Problem 1 代考宏观经济final
a)According to old Keynesian crossmodel
Yt = Ct + It (1)
Ct = C¯ + cYt + et (2)
It = I¯(3)
Please log-linearize the model. Can you give an example of shock et? How does consumption change in response to shock et? Suppose that the shock is persistent
et = ρet−1 + ηt, (4)
where ηt is a white noise ∼ N (0, σ2). How does persistence ρ change the effect of shock ηt in period t? Do you think that the model describes the effect of persistence realistically?
b)Let’s have a simple New Keynesianmodel:
where it corresponds to the interest rate, output gap is described by xt and inflation is given by πt, ut is a niid variable.

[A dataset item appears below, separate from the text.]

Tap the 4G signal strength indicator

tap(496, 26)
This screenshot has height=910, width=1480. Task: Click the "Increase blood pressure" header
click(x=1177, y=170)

- Makea guess and solve for the model? How many state and jump variables do you have? Is interest rate a state or jump variable, or it should it be just substituted out?
- Assumethat the model has a unique What does zt correspond to? Can you give an example of the shock ut?
- Why does ztlead to a decline in xt?
- If the shock utis persistent? How does it affect xt, πt? Give me just the intuition. Can you give a realistic example of persistent and temporary shocks?
- What is the difference between the Old Keynesian model and the New Keynesian for the role of persistence in periodt?
Problem 2 代考宏观经济final
Let’s think about two possible structural bivariate VARs. One model de- scribes the effect of fiscal policy and contains fiscal spendings and GDP. The second model describes the impact of monetary policy on the domestic economy and includes the Fed fund rate and GDP.
- Do we have to worry about stationarity issues in each of thesemodels?
- Should you modify the original variables in each model to obtainstation- arity? If you should, then how? 代考宏观经济final
- What are the most appropriate short-run restrictions for each of these models? How many restrictions do you need in each case? Can you providean economic intuition for each of the restrictions? In which of the two models the policy variable is more likely to react to contemporaneous economic conditions?